MediaSuaraMabes, Muara Teweh – Polemik lahan warga Vs. Tambang batubara PT. Nusa Persada Resources yang beroperasi di wilayah Desa Karendan dan Desa Muara Pari, Kecamatan Lahei Kabupaten Barito Utara, Provinsi Kalimantan Tengah Masih menjadi sorotan awak media atas penahanan salah seorang warga dengan dakwaan membakar dan merusak hutan
Pada sidang Eksepsi di Pengadilan Negri Muara Teweh yang beralamat di Jln Yetro Sinseng 1 Januari 2025, Prianto selaku terdakwa melalui kuasa Hukumnya Buyamin Saiman SH menyampaikan, sebelumnya kami sudah menyampaikan surat Gugatan kepada tergugat 1. PT. NPR tergugat 2. Kapolres Barito Utara tergugat 3 Dinas Kehutanan, Tergugat 4 Mentri KLHK Karena menurut hasil pengecekan kami pada lahan yang ada PT. NPR Belum memiliki ijin IPPKH dan dakwaan tidak sesuai aturan perlindungan terhadap masyarakat adat. Terang Buyamin SH
Sesuai sidang media juga mewawancarai terdakwa Prianto Bin Samsuri memaparkan bahwa dirinya merasa dijolimi oleh oknum menejemen PT NPR Inisial (AS) yang melaporkan dirinya selaku pembakar dan perusak hutan.

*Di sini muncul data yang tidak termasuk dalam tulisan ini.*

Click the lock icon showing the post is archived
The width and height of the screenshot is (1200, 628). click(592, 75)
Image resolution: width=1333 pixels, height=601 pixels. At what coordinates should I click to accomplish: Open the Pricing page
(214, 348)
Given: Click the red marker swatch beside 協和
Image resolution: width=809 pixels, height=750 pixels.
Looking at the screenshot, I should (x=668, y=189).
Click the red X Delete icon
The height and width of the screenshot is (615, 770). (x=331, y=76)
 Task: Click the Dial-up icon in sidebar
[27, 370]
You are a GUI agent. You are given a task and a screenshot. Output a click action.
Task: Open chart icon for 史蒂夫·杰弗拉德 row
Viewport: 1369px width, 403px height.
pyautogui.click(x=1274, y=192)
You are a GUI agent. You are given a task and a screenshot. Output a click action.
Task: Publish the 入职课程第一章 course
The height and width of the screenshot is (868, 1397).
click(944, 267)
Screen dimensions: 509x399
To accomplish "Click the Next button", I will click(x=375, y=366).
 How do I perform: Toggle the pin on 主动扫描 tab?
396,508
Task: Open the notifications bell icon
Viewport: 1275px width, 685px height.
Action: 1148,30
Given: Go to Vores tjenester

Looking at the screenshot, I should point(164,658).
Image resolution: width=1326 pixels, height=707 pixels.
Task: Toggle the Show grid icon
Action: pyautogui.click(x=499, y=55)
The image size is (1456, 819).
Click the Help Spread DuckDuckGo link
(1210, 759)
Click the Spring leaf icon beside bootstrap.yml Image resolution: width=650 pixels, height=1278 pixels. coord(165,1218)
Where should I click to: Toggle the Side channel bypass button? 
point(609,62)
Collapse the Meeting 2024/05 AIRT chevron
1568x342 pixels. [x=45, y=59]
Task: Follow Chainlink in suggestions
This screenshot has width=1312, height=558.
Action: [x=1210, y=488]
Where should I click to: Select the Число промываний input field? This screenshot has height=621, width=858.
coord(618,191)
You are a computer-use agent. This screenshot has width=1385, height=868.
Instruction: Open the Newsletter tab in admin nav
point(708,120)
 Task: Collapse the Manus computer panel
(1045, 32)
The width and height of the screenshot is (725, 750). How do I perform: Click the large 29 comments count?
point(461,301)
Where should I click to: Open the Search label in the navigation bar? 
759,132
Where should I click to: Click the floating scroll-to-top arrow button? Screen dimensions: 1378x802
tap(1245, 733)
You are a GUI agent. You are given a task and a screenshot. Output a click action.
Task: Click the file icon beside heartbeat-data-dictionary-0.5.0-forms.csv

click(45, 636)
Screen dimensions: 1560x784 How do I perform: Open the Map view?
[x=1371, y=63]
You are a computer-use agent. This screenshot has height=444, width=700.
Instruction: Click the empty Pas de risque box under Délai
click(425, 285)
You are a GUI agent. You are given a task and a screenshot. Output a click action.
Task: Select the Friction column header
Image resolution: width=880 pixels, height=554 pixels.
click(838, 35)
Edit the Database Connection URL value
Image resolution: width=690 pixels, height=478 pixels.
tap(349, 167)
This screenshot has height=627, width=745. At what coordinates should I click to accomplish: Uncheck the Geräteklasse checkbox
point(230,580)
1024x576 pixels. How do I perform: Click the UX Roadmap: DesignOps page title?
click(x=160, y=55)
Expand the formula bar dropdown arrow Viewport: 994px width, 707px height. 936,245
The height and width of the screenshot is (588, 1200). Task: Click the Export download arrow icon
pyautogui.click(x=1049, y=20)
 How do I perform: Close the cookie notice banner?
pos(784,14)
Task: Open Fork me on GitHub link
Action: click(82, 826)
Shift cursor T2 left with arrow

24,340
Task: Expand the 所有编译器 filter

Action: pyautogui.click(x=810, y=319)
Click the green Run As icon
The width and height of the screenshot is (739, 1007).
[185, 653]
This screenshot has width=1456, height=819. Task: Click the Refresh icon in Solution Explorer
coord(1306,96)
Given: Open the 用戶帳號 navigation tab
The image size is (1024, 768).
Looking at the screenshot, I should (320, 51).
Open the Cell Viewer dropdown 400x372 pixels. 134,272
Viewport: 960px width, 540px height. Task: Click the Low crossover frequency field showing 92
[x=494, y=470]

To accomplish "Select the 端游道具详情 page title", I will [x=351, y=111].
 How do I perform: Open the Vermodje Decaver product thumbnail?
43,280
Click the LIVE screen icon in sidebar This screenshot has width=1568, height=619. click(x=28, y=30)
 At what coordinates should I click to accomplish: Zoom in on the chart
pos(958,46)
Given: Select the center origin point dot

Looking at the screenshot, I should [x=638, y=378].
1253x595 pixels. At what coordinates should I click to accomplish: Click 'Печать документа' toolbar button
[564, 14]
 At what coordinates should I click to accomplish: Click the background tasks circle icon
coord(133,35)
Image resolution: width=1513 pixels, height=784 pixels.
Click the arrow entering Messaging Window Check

“Saya di laporkan oleh oknum menejemen PT.NPR (AS) dan diproses hukum di Polres Barito utara dengan tuduhan menduduki, mengerjakan kawasan hutan secara tidak sah dengan cara memerintahkan membakar hutan hingga menjalani proses di Polres Barito Utara selama kurang lebih 125 hari.Ujar Prianto dari balik jeruji besi dengan tangan di bargol
Lanjut Prianto “Adapun proses hukum yang dituduhkan kepada saya juga tidak dalam kondisi tangkap tangan bahkan tidak sesuai dengan fakta karena tidak memiliki alat bukti yang sah karena yang dijadikan barang bukti adalah unit gergaji mesin Chasaw yang disita hasil penggeledahan di rumah saya yang beralamat di Jln. Rekreasi Taman Remaja Muara Teweh, yang mesin tersebut juga dalam keadaan rusak bahkan bulan milik saya tetapi milik saudara saya Dores yang dititipkan di rumah saya
“Dapat saya jelaskan sesuai keadaan di Tempat Kejadian Perkara (TKP) bukan pembakaran hutan melainkan pembakaran ladang berpindah tradisional masyarakat yang kepemilikannya hanya 3 hektar per (kk), adapun ladang yang dibakar haya sekitar 3 Ha dan bukan milik saya sendiri selain itu ladang tersebut bukan wilayah desa muara pari melainkan Wilayah desa Karendan sesuai dengan surat SPHKAT (surat pernyataan hak kelola atas tanah) atas nama saya yang sudah terdaftar di register pemerintah desa karendan serta terlampir koordinat letak tanah di peta surat hak kelola atas tanah yang saya kuasai, hak kelola tersebut juga bukan hutan melainkan sudah terbentuk semak belukar yang sudah dikelola orang terdahulu. Terangnya
Ia Prianto menambahkan, “Oleh karena itu proses hukum terhadap saya, saya menduga ada banyak kepentingan investasi PT NPR sesuai Eksepsi Kebaratan yang dibacakan PH saya pada sidang tadi selain itu juga saya percaya siapapun yang menzholimi pastinya mereka melawan kuasa Tuhan yang menciptakan alam semesta, satu persatu mereka akan mendapatkan mala petaka. Tutup Prianto..(Ron)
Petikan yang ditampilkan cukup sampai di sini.